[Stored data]
# # # # # # #
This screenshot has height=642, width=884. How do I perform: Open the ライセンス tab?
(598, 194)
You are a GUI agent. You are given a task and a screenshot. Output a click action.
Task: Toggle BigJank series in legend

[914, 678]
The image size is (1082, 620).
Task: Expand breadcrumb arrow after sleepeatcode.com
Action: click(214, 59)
# # # # # # #
● **TASK TO CARRY OUT**
Please reproduce, exactly as written, the lines of the records from the first line through the one containing "You are a GUI".

● **TASK RESPONSE**
This screenshot has height=642, width=884. How do I perform: Open the ライセンス tab?
(598, 194)
You are a GUI agent. You are given a task and a screenshot. Output a click action.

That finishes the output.